View Single Post
Old 07-29-2010, 05:52 PM   #1
Selcal
Member
Selcal began at the beginning.
 
Posts: 16
Karma: 10
Join Date: Jul 2010
Device: PRS600 / Cybook Opus
Need some help creating a login for a recipe

[[SOLVED]]

--Hi all,

I have been trying to create a recipe (modified from an outdated one by mr. Mellink), to download articles from the Dutch newspaper Volkskrant.

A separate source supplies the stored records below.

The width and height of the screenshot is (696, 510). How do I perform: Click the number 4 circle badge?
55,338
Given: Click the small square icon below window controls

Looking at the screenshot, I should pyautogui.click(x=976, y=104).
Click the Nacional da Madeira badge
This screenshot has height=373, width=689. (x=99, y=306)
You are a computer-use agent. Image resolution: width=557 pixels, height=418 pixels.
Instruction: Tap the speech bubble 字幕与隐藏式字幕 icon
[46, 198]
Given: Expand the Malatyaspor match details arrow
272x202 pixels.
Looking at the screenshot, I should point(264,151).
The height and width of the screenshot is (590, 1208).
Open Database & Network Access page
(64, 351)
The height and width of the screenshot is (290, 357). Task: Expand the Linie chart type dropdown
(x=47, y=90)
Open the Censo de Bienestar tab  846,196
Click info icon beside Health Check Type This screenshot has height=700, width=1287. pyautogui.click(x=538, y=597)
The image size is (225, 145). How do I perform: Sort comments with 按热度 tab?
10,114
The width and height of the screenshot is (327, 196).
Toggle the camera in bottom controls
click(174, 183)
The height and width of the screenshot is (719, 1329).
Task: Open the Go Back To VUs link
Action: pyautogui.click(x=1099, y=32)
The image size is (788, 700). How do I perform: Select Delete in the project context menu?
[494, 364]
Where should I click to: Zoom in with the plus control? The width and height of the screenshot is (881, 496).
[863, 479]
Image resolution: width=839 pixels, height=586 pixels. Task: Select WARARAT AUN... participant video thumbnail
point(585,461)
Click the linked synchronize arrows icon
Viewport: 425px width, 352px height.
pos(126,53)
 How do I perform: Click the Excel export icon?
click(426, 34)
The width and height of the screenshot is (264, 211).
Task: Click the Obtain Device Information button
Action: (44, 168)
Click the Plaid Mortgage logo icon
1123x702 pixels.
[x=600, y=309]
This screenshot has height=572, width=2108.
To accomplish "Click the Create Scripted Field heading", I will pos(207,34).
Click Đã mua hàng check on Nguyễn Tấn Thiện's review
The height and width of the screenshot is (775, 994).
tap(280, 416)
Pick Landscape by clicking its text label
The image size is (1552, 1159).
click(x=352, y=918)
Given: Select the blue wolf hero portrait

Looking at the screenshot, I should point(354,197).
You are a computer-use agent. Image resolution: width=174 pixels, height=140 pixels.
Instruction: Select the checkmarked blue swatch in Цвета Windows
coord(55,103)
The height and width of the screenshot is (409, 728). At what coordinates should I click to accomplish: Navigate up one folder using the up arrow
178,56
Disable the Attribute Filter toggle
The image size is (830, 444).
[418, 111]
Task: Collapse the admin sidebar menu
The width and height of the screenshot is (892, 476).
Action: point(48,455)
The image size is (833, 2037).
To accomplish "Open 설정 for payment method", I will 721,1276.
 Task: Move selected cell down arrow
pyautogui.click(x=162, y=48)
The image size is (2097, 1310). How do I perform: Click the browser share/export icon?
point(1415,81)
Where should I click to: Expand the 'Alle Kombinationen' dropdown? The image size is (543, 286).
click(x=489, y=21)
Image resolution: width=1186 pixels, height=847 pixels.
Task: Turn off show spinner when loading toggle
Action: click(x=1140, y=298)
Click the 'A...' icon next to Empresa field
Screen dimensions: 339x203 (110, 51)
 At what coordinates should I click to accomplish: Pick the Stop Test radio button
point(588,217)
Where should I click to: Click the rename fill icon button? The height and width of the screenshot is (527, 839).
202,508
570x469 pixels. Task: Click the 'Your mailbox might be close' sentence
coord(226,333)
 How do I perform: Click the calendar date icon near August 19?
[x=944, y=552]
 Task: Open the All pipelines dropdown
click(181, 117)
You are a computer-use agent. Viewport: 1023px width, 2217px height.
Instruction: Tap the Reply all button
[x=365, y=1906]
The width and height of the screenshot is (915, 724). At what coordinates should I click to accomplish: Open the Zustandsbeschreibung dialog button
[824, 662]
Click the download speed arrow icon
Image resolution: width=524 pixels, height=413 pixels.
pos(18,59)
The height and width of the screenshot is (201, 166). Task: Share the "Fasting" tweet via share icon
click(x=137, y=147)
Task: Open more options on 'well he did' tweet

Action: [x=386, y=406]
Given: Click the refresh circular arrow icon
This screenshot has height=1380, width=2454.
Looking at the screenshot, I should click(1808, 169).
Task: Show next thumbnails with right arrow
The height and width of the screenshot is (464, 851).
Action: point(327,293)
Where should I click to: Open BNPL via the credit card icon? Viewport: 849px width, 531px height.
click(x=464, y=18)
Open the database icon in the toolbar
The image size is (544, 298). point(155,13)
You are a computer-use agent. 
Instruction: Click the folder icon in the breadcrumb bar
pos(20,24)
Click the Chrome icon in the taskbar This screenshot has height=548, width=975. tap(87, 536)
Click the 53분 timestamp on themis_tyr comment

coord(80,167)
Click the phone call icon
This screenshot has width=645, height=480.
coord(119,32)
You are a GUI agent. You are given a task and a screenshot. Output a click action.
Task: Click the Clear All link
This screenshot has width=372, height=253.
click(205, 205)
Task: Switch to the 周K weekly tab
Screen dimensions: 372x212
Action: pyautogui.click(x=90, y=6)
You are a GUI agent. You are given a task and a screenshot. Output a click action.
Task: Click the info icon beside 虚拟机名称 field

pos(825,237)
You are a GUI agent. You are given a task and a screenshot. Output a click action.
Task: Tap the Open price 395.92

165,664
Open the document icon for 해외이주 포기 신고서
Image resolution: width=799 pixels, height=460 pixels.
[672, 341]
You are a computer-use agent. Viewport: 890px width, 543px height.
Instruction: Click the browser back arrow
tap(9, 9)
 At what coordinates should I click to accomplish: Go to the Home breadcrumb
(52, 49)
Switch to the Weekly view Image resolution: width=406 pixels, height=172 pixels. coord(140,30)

I have been able to correct the title reading and index creating of the original script to the new newspaper layout. However, the login part doesn't seem to work. This may have something to do with the fact that the site uses specific functions for it's form. Perhaps you can help me.

I have pasted the login code of the recipe and the URL form code below. The form loads (I can print the hidden values) but after the submit command, articles still refer to the login page (ie. not logged in).

I just can't seem to persuade the login to work correctly. I hope anyone has any ideas?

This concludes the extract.